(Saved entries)

______

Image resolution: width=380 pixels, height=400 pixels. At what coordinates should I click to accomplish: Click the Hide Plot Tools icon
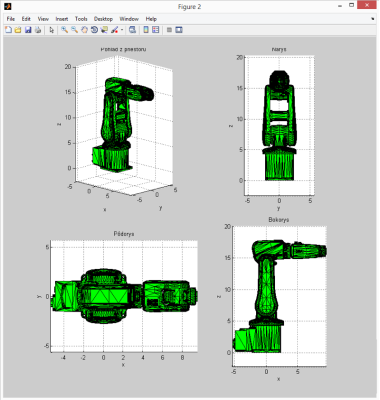(169, 30)
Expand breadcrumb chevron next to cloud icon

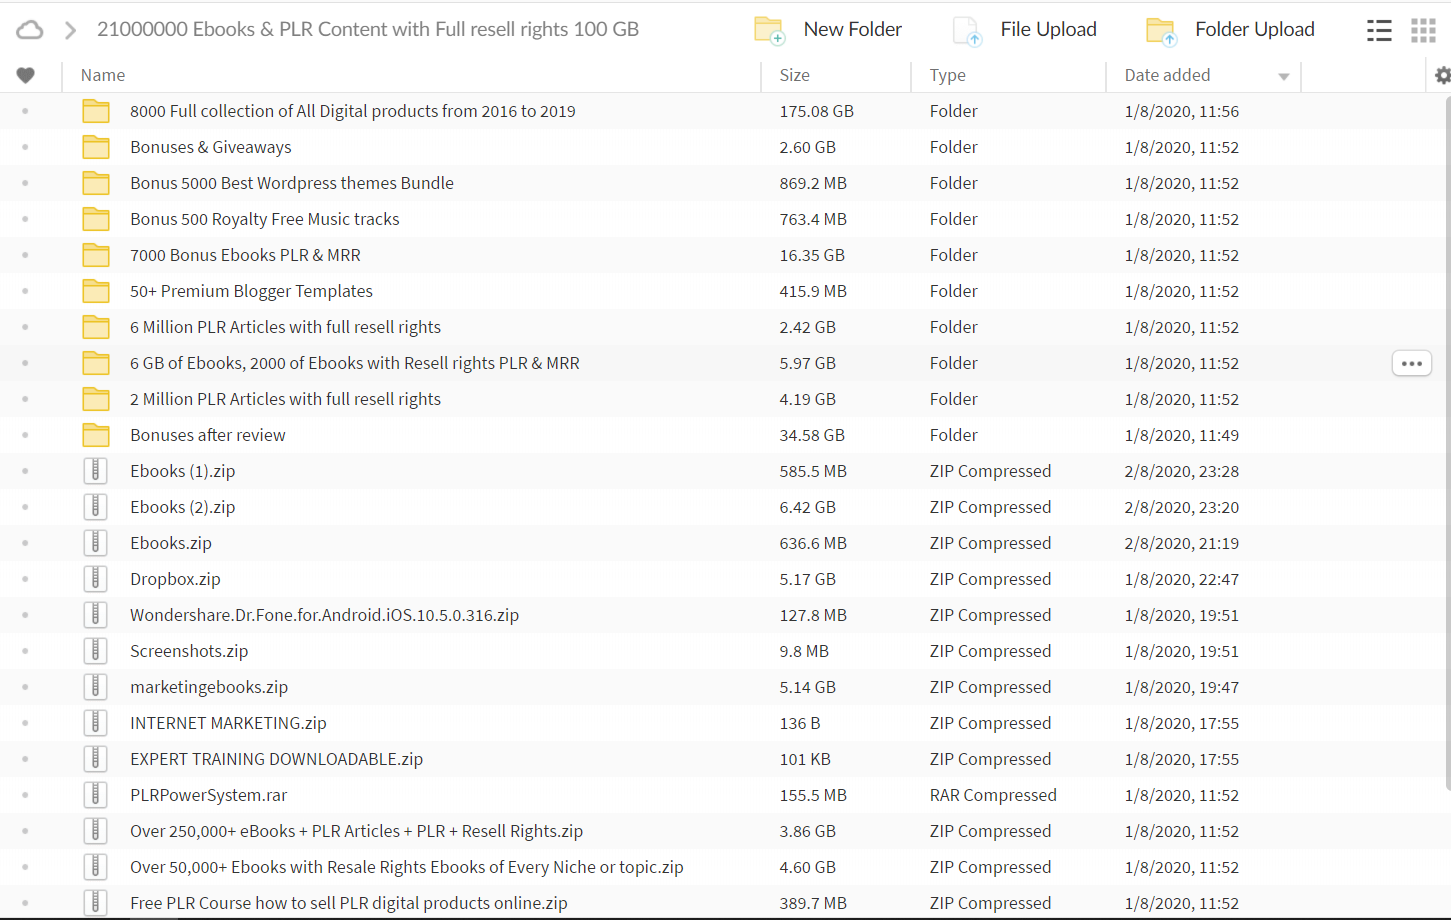[x=70, y=30]
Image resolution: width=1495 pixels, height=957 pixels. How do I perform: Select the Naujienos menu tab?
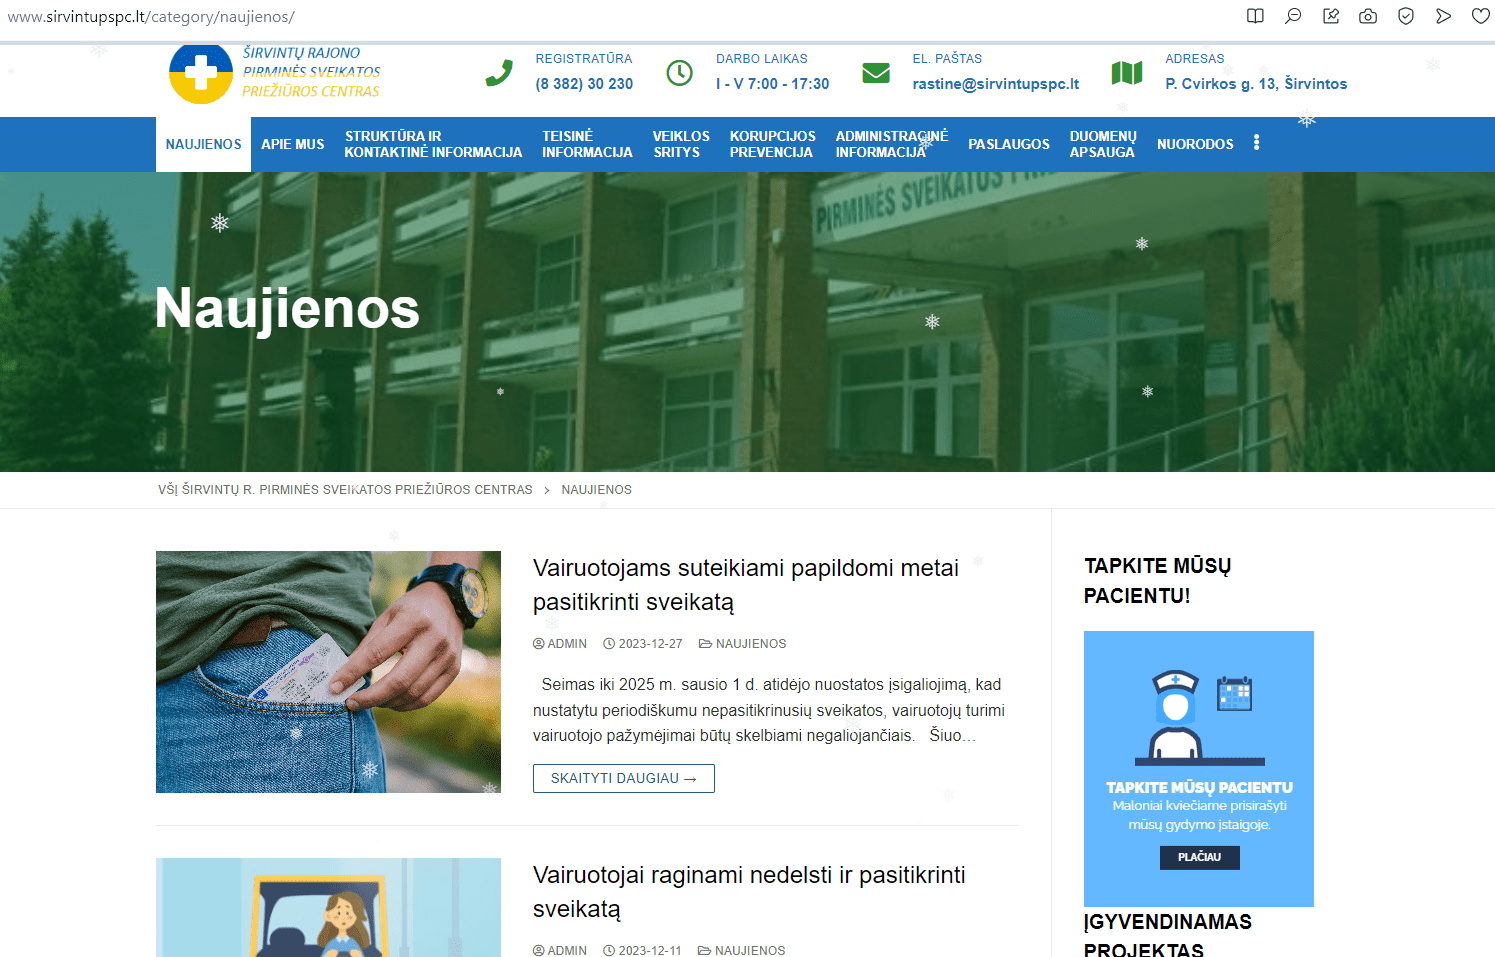[x=203, y=144]
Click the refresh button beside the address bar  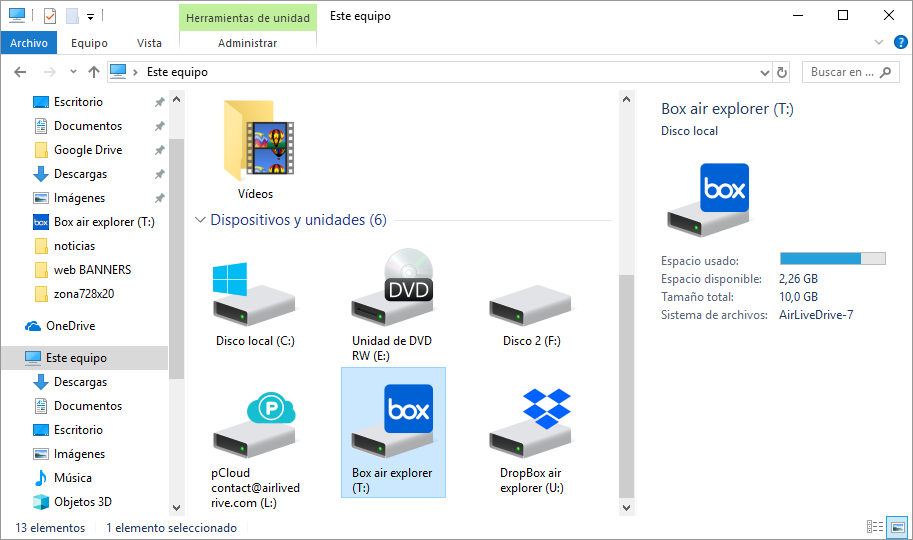coord(782,72)
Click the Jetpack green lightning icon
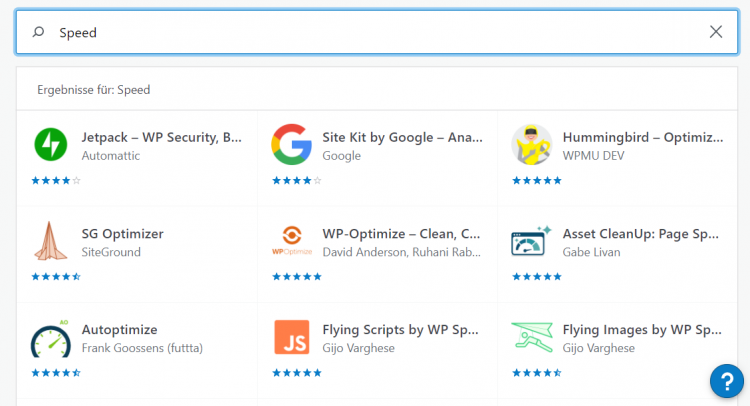The height and width of the screenshot is (406, 750). point(51,144)
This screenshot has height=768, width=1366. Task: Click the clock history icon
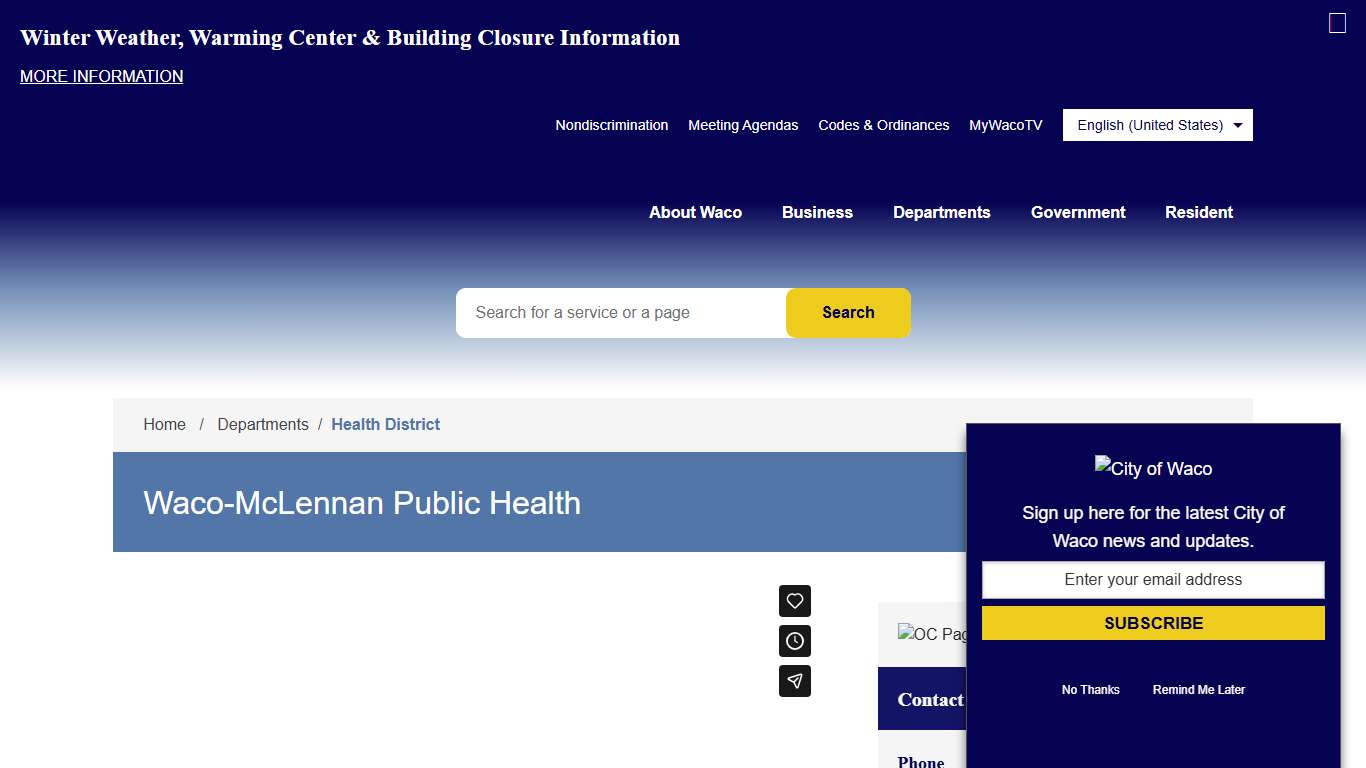click(795, 641)
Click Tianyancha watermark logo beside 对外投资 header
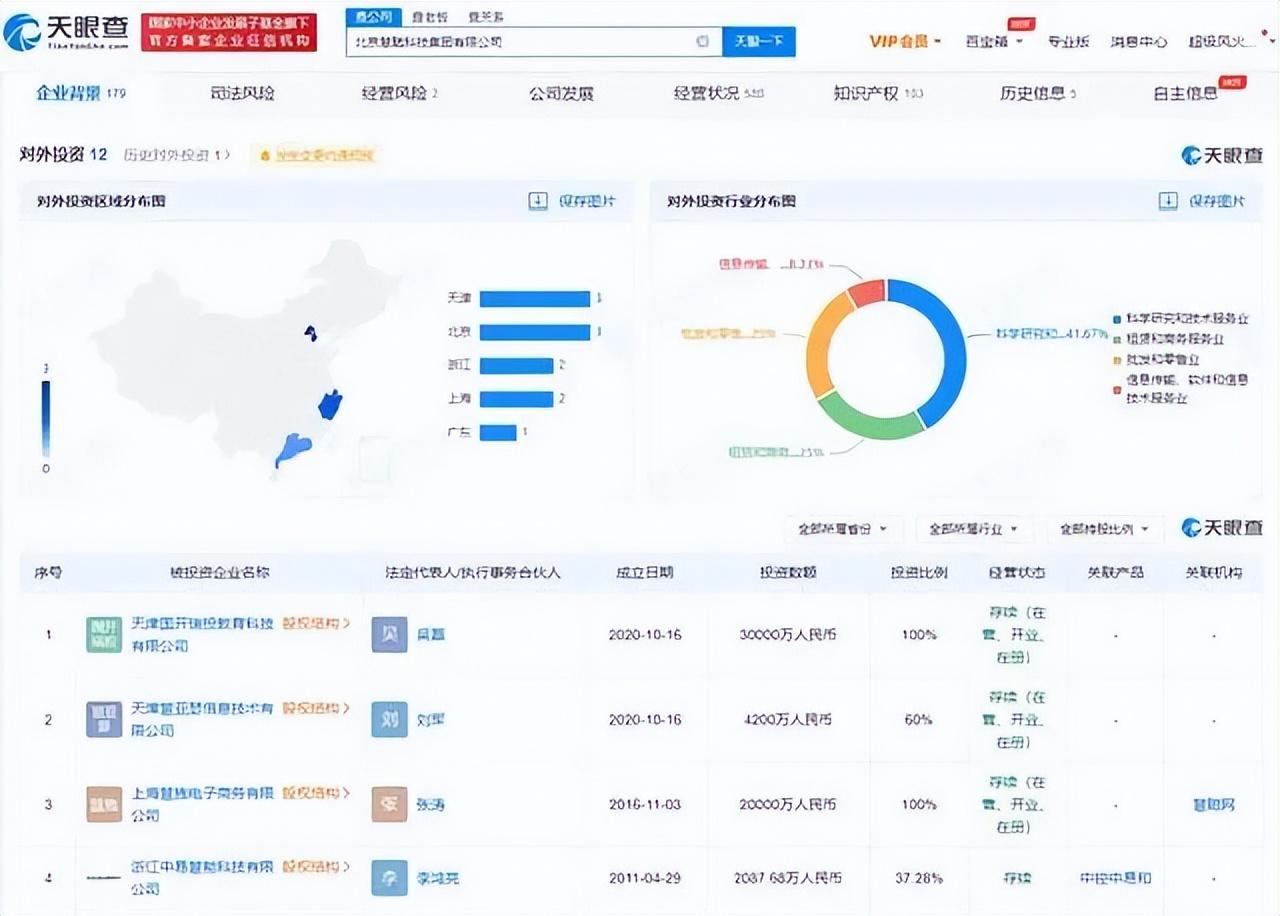 click(x=1221, y=156)
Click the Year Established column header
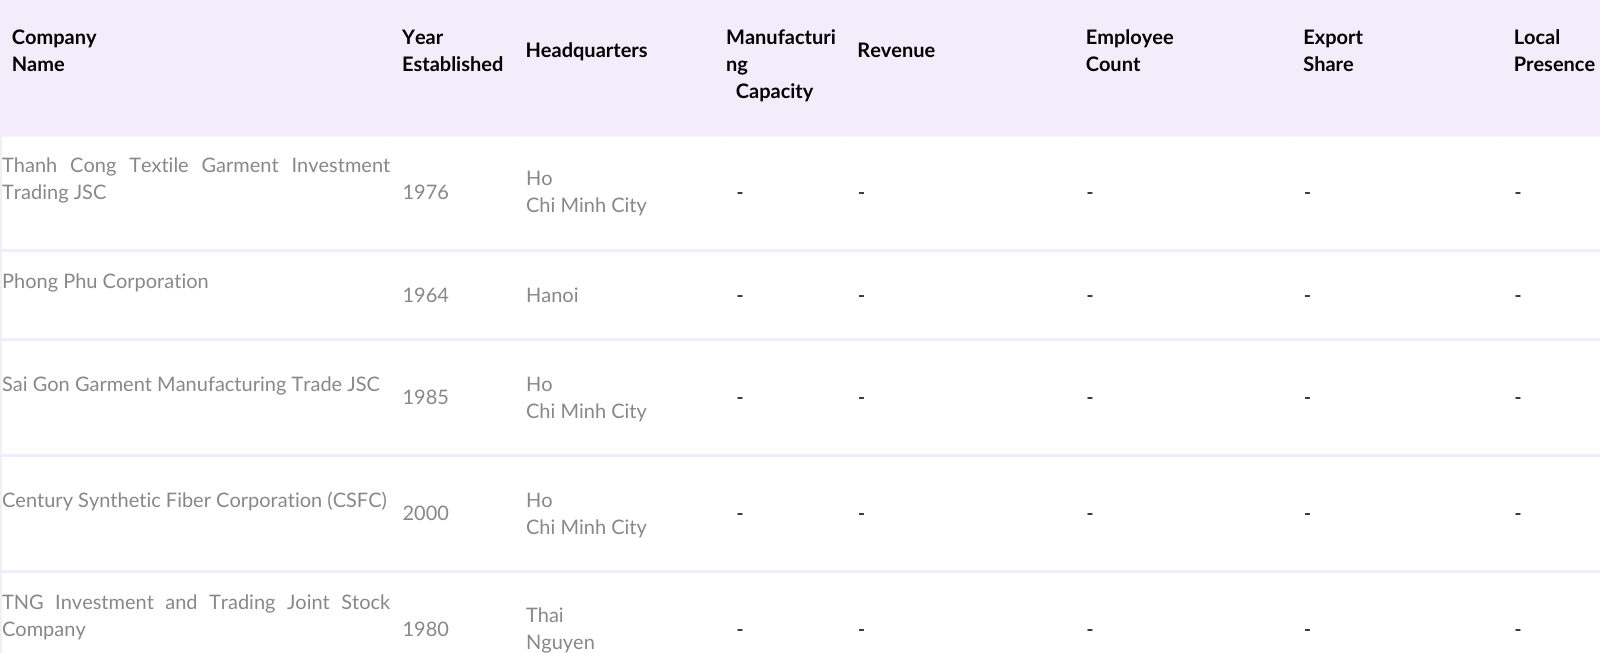1600x653 pixels. 452,51
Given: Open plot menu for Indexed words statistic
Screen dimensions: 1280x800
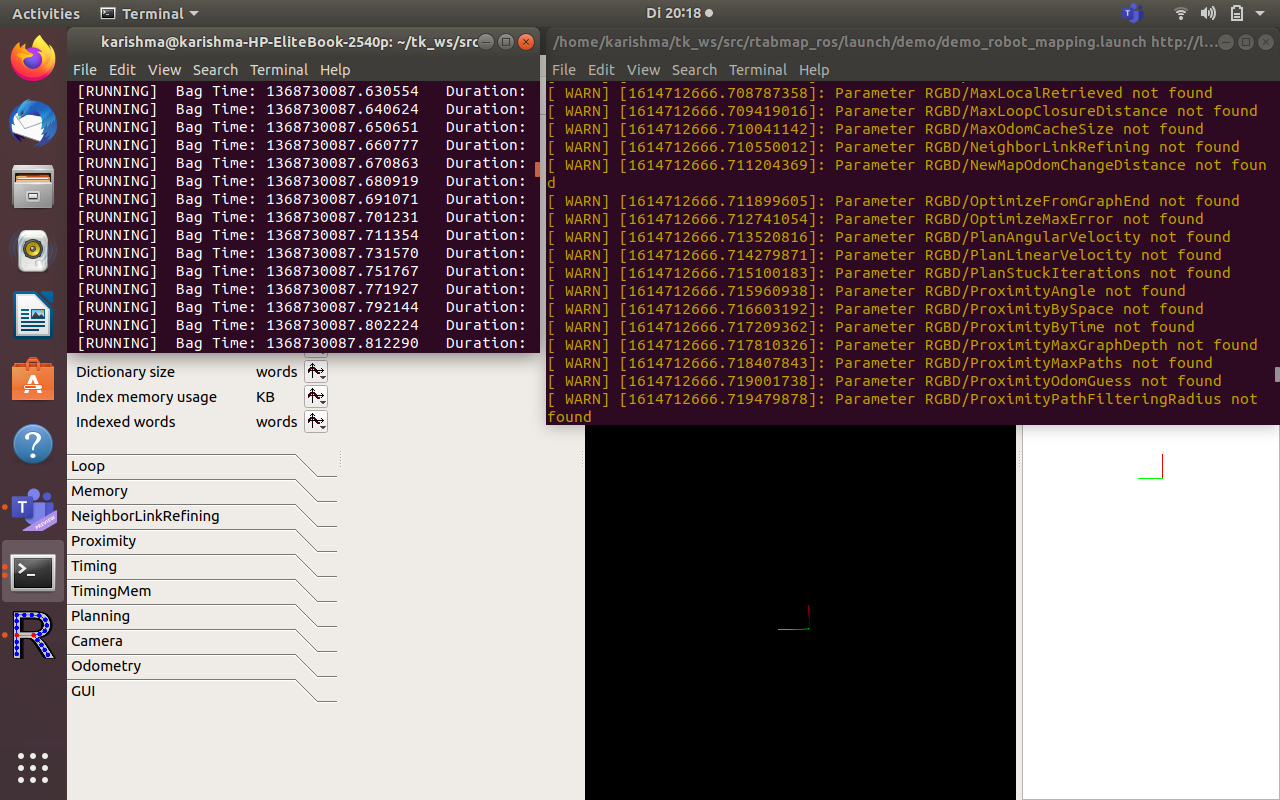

______

Exercise — Only an exact copy belongs in the answer: the lines from the one containing "Click the Year Established column header" through the end of the records, both ends included, minus the pictures.

The answer —
Click the Year Established column header
1600x653 pixels. 452,51
Given: Open plot menu for Indexed words statistic
Screen dimensions: 1280x800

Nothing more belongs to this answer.